Opinion
W.C. No. 4-330-707
March 24, 2000
FINAL ORDER
The respondents seek review of an order of Administrative Law Judge Jones (ALJ) insofar as the order determined that the claimant sustained a compensable occupational disease, and denied the respondent's request for apportionment. The respondents also challenge the ALJ's denial of their request to withdraw a general admission of liability. We affirm.
The ALJ found the claimant suffers from a congenital condition which causes his joints to deteriorate. Because of this condition the claimant was required to undergo a bilateral total hip arthroplasty involving the installation of artificial joints, in March 1992. In March 1995 the claimant commenced employment with the respondent (Bonanza) as an auto detailer. The ALJ found, based on medical testimony, that this job required vigorous and repeated hip movements. (Tr. pp. 17, 21-22; Magsamen Depo. p. 16).
On February 5, 1997, the claimant fell at work and reported an injury to his right hip and knee. The claimant was referred to an authorized physician, Dr. Magsamen, who ordered x-rays of the claimant's hips. On February 20, 1997, Dr. Magsamen reported finding "no acute injury." However, he also found that the claimant's right hip replacement was deteriorating and recommended "revision of the acetabular lining." The recommended surgery was performed on March 19, 1997. Subsequently, physicians determined the claimant needs a similar repair of the left hip replacement because that joint is also deteriorating.
The respondents filed a general admission of liability indicating a date of injury of February 5, 1997. Under this admission the respondents paid for the March 19 surgery and admitted liability for temporary total disability benefits from March 19, 1997, through May 18, 1997.
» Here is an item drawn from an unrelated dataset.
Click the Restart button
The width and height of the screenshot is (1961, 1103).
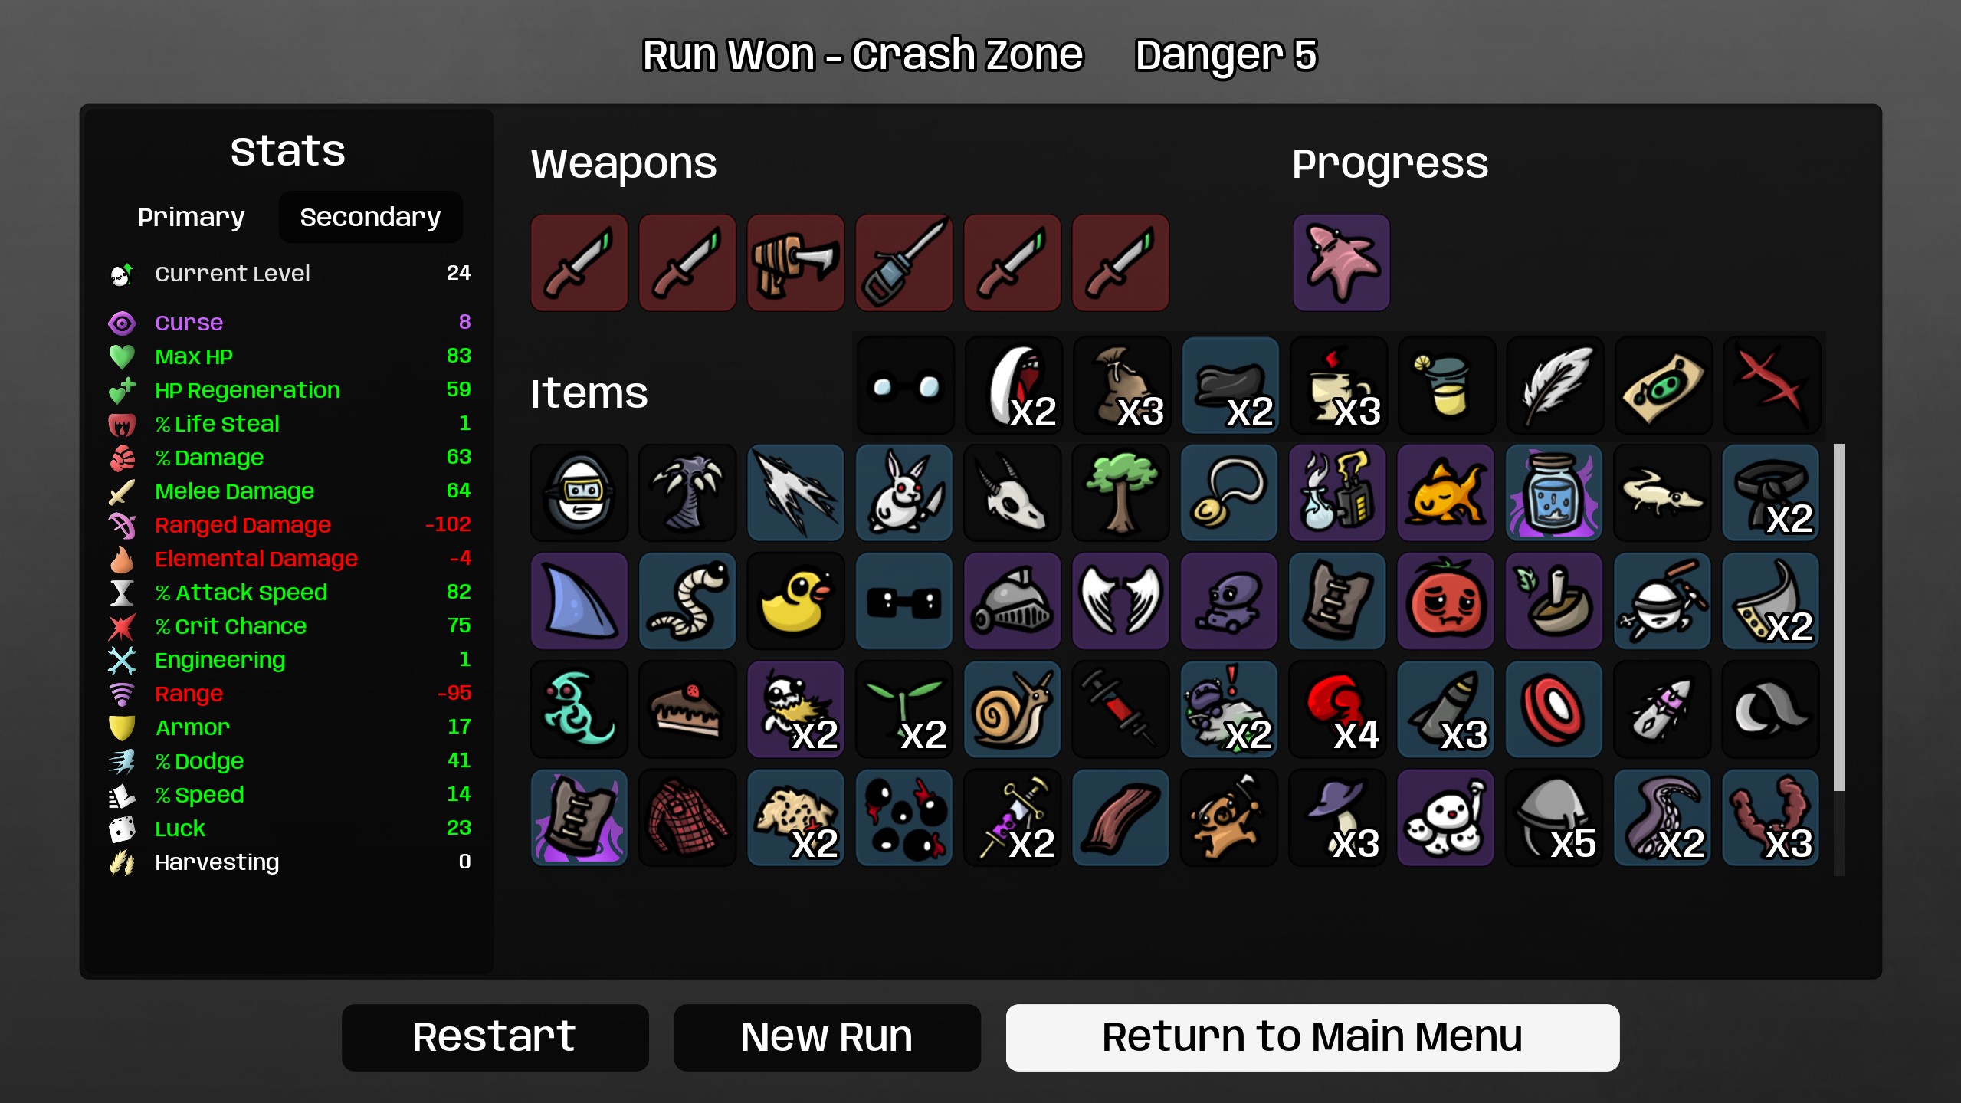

The claimant filed an application for hearing seeking an order requiring the respondents to pay for reasonable and necessary medical treatment including revision of the left hip replacement. The respondents sought an order permitting them to withdraw the general admission of liability. The respondents contended that they mistakenly admitted for an accidental injury, and that the claimant sustained no compensable occupational disease.
At the hearing, the claimant presented the testimony Dr. Hughes, who opined that claimant's duties as a detailer hastened the need for surgical revision of both hip replacements. (Tr. pp. 23, 25). Dr. Hughes testified that the usual life expectancy for a hip replacement is between 15 and 20 years, and it was "unique" for a person of the claimant's age and weight to require revision after 5 years. Dr. Hughes admitted that activities of daily living performed outside of the claimant's employment tend to cause deterioration of a hip replacement over time. However, he also testified that the claimant's activities as a detailer were quantitatively different and "in excess of activities of daily living." (Tr. p. 36). Therefore, Dr. Hughes opined that the sole cause of the "acceleration" of the claimant's need for surgical revision was the claimant's employment. (Tr. p. 36).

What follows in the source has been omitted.